━━ Given records ━━

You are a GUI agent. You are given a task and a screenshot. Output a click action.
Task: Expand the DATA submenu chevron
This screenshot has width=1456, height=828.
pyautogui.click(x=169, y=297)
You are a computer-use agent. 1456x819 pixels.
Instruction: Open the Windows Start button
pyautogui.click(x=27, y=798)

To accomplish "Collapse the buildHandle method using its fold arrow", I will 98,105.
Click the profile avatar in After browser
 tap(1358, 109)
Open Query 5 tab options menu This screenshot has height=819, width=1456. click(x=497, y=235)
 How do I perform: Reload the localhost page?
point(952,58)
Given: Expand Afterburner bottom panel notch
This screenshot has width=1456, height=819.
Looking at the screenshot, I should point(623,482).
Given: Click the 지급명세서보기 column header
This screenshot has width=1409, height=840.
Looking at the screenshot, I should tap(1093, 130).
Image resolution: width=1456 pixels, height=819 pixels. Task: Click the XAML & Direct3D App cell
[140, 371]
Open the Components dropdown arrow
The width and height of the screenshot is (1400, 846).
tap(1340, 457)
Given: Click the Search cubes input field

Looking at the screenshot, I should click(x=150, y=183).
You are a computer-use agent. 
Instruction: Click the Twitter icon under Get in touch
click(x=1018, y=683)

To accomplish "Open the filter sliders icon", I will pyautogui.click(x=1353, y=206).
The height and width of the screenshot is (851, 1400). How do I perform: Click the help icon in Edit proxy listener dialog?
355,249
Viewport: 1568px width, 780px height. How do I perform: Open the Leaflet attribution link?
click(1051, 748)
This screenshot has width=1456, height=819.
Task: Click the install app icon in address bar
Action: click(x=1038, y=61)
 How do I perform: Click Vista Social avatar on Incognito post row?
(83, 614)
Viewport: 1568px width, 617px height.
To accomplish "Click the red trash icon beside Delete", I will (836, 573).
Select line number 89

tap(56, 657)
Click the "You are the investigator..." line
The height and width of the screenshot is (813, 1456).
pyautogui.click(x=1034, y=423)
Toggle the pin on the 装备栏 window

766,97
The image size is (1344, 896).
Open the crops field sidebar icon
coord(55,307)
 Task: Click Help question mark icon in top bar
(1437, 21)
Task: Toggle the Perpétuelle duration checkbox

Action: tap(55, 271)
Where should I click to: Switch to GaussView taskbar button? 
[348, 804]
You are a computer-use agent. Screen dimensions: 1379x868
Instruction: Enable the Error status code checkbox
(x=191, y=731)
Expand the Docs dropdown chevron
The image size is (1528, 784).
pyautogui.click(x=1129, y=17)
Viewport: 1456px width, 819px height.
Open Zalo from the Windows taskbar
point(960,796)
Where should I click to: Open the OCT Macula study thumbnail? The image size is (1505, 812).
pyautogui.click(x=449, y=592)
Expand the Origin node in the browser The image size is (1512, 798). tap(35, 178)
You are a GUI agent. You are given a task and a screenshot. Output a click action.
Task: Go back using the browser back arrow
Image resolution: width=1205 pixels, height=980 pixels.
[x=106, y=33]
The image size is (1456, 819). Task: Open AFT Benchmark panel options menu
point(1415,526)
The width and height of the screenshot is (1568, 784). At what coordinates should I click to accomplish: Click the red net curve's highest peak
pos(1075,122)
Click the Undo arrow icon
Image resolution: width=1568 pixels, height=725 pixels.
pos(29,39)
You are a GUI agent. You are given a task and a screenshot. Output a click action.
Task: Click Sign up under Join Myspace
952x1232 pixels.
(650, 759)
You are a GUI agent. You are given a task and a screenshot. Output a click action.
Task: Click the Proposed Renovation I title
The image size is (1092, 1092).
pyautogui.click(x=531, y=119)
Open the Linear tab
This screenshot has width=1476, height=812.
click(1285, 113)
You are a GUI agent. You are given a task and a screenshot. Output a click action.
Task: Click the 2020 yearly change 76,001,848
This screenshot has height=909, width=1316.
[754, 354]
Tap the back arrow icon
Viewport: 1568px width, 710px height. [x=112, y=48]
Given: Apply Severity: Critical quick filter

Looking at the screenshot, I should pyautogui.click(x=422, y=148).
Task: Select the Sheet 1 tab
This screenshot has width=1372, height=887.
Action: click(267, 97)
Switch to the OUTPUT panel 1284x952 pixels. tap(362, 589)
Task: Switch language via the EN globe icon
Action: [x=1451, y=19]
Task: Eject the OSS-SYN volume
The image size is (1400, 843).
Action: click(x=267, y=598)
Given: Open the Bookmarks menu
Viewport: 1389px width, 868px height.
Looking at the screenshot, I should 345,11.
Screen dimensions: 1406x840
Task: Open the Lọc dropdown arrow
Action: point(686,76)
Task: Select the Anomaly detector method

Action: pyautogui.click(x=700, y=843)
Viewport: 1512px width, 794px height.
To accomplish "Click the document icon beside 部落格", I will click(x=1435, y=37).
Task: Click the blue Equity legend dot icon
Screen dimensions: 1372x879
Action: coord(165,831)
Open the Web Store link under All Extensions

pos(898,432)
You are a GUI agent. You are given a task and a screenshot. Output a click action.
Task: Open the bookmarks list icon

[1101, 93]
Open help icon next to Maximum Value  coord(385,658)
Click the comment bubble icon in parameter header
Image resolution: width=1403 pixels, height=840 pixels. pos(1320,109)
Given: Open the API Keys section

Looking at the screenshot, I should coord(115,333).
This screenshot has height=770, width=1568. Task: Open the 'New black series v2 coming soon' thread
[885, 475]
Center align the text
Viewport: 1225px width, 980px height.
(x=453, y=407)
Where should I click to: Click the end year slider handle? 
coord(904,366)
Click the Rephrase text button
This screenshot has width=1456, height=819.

━━━

[To do]
Give back the full listing exactly as it stands above.

[Written response]
You are a GUI agent. You are given a task and a screenshot. Output a click action.
Task: Expand the DATA submenu chevron
This screenshot has width=1456, height=828.
pyautogui.click(x=169, y=297)
You are a computer-use agent. 1456x819 pixels.
Instruction: Open the Windows Start button
pyautogui.click(x=27, y=798)

To accomplish "Collapse the buildHandle method using its fold arrow", I will 98,105.
Click the profile avatar in After browser
 tap(1358, 109)
Open Query 5 tab options menu This screenshot has height=819, width=1456. click(x=497, y=235)
 How do I perform: Reload the localhost page?
point(952,58)
Given: Expand Afterburner bottom panel notch
This screenshot has width=1456, height=819.
Looking at the screenshot, I should point(623,482).
Given: Click the 지급명세서보기 column header
This screenshot has width=1409, height=840.
Looking at the screenshot, I should tap(1093, 130).
Image resolution: width=1456 pixels, height=819 pixels. Task: Click the XAML & Direct3D App cell
[140, 371]
Open the Components dropdown arrow
The width and height of the screenshot is (1400, 846).
tap(1340, 457)
Given: Click the Search cubes input field

Looking at the screenshot, I should click(x=150, y=183).
You are a computer-use agent. 
Instruction: Click the Twitter icon under Get in touch
click(x=1018, y=683)

To accomplish "Open the filter sliders icon", I will pyautogui.click(x=1353, y=206).
The height and width of the screenshot is (851, 1400). How do I perform: Click the help icon in Edit proxy listener dialog?
355,249
Viewport: 1568px width, 780px height. How do I perform: Open the Leaflet attribution link?
click(1051, 748)
This screenshot has width=1456, height=819.
Task: Click the install app icon in address bar
Action: click(x=1038, y=61)
 How do I perform: Click Vista Social avatar on Incognito post row?
(83, 614)
Viewport: 1568px width, 617px height.
To accomplish "Click the red trash icon beside Delete", I will (836, 573).
Select line number 89

tap(56, 657)
Click the "You are the investigator..." line
The height and width of the screenshot is (813, 1456).
pyautogui.click(x=1034, y=423)
Toggle the pin on the 装备栏 window

766,97
The image size is (1344, 896).
Open the crops field sidebar icon
coord(55,307)
 Task: Click Help question mark icon in top bar
(1437, 21)
Task: Toggle the Perpétuelle duration checkbox

Action: tap(55, 271)
Where should I click to: Switch to GaussView taskbar button? 
[348, 804]
You are a computer-use agent. Screen dimensions: 1379x868
Instruction: Enable the Error status code checkbox
(x=191, y=731)
Expand the Docs dropdown chevron
The image size is (1528, 784).
pyautogui.click(x=1129, y=17)
Viewport: 1456px width, 819px height.
Open Zalo from the Windows taskbar
point(960,796)
Where should I click to: Open the OCT Macula study thumbnail? The image size is (1505, 812).
pyautogui.click(x=449, y=592)
Expand the Origin node in the browser The image size is (1512, 798). tap(35, 178)
You are a GUI agent. You are given a task and a screenshot. Output a click action.
Task: Go back using the browser back arrow
Image resolution: width=1205 pixels, height=980 pixels.
[x=106, y=33]
The image size is (1456, 819). Task: Open AFT Benchmark panel options menu
point(1415,526)
The width and height of the screenshot is (1568, 784). At what coordinates should I click to accomplish: Click the red net curve's highest peak
pos(1075,122)
Click the Undo arrow icon
Image resolution: width=1568 pixels, height=725 pixels.
pos(29,39)
You are a GUI agent. You are given a task and a screenshot. Output a click action.
Task: Click Sign up under Join Myspace
952x1232 pixels.
(650, 759)
You are a GUI agent. You are given a task and a screenshot. Output a click action.
Task: Click the Proposed Renovation I title
The image size is (1092, 1092).
pyautogui.click(x=531, y=119)
Open the Linear tab
This screenshot has width=1476, height=812.
click(1285, 113)
You are a GUI agent. You are given a task and a screenshot. Output a click action.
Task: Click the 2020 yearly change 76,001,848
This screenshot has height=909, width=1316.
[754, 354]
Tap the back arrow icon
Viewport: 1568px width, 710px height. [x=112, y=48]
Given: Apply Severity: Critical quick filter

Looking at the screenshot, I should pyautogui.click(x=422, y=148).
Task: Select the Sheet 1 tab
This screenshot has width=1372, height=887.
Action: click(267, 97)
Switch to the OUTPUT panel 1284x952 pixels. tap(362, 589)
Task: Switch language via the EN globe icon
Action: [x=1451, y=19]
Task: Eject the OSS-SYN volume
The image size is (1400, 843).
Action: click(x=267, y=598)
Given: Open the Bookmarks menu
Viewport: 1389px width, 868px height.
Looking at the screenshot, I should 345,11.
Screen dimensions: 1406x840
Task: Open the Lọc dropdown arrow
Action: point(686,76)
Task: Select the Anomaly detector method

Action: pyautogui.click(x=700, y=843)
Viewport: 1512px width, 794px height.
To accomplish "Click the document icon beside 部落格", I will click(x=1435, y=37).
Task: Click the blue Equity legend dot icon
Screen dimensions: 1372x879
Action: coord(165,831)
Open the Web Store link under All Extensions

pos(898,432)
You are a GUI agent. You are given a task and a screenshot. Output a click action.
Task: Open the bookmarks list icon

[1101, 93]
Open help icon next to Maximum Value  coord(385,658)
Click the comment bubble icon in parameter header
Image resolution: width=1403 pixels, height=840 pixels. pos(1320,109)
Given: Open the API Keys section

Looking at the screenshot, I should coord(115,333).
This screenshot has height=770, width=1568. Task: Open the 'New black series v2 coming soon' thread
[885, 475]
Center align the text
Viewport: 1225px width, 980px height.
(x=453, y=407)
Where should I click to: Click the end year slider handle? 
coord(904,366)
Click the Rephrase text button
This screenshot has width=1456, height=819.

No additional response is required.